Recently, for some reason I studied the performance of both chi-square fit method and LogLikelihood fit method implemented in ROOT. And I found the result of chi-square method is quite beyond my expectation.

I did a simple test to evaluate the performance of the two methods:

Randomly generate a histogram according to a pre-defined function fcn (I tested gaus and pol2), using TH1::FillRandom(“fcn”, Nentries);
Fit the histogram with the same function, using TH1::Fit(“fcn”) and TH1::Fit(“fcn”, “L”) respectively;
Calculate the number of entries from fitted parameters: number of entries = definite integral of fcn from xmin to xmax / bin width. And then calculate bias = (Fitted number - Generated number)/Generated number.
Set different seeds and repeat the steps above, to get the distribution of bias of the two methods.
Fix the generated number of entries and decrease the bin width, and repeat all the steps above.

When the event number of each bin is sufficiently large, both methods appear to work equally well. However with the bin width decreasing, the bias of the chi-square method has a obvious deviation from zero, while the bias of Log Likelihood is still sharply zero. And the RMS of chi-square is remarkably large than that of Log Likelihood.

As I formerly expected, there should not be such remarkable difference between the two methods, since they are both mathematically precise. So my question is: Is this really because of the mathematical difference of the two methods, the specific treatment during the implementation in ROOT, or some other aspects that I overlooked?

Thank you all in advance!

moneta · March 5, 2008, 3:20pm

Hi,

this is a known result.

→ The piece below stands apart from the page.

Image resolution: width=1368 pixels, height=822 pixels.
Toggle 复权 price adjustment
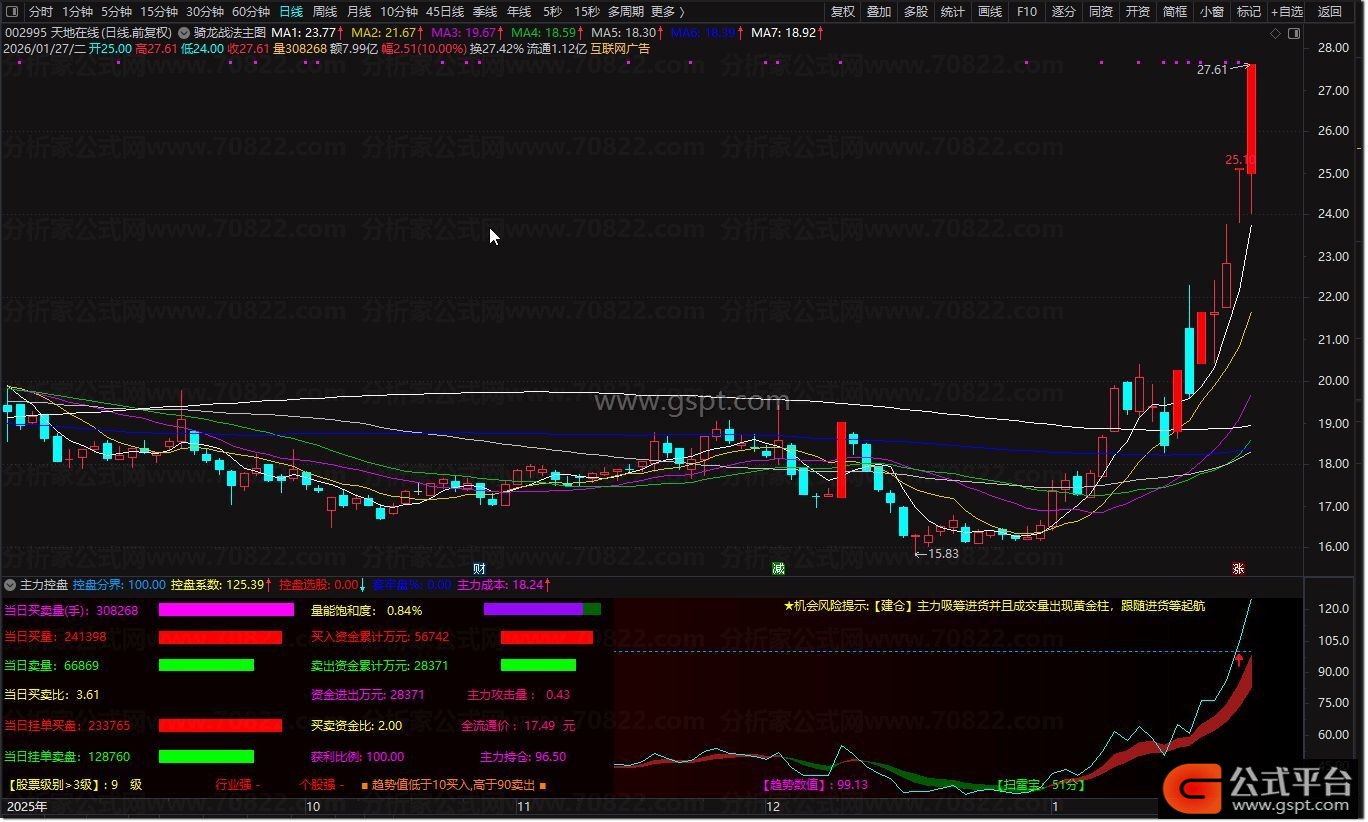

The least square (or chi2 ) method is known to be biased when the number of entries in an histogram is small.
The least square method assumes the values are gaussian distributed and this is correct only for large bin entries.
Normally, the counts of an histogram are Poisson distributed, and this is what is taken into account when using the binned likelihood fit method.
Furthermore, when using the chi2 method there is the problem for the bins with zero entries.
Currently, when using the chi2 method in ROOT these bins are excluded from the fit, but in reality they carry valuable statistics information.
They are instead considered in the likelihood method.
So, in conclusion, if your histogram contains bins with few entries
(let’s say < 5), it is strongly recommended to to use the likelihood fit.

You can find more information on this subject on the PDG statistics chapter,

pdg.lbl.gov/2004/reviews/statrpp.pdf

Thank you for your post.

Lorenzo

liuk · March 5, 2008, 3:32pm

I learned a lot. Thank you very much for your help.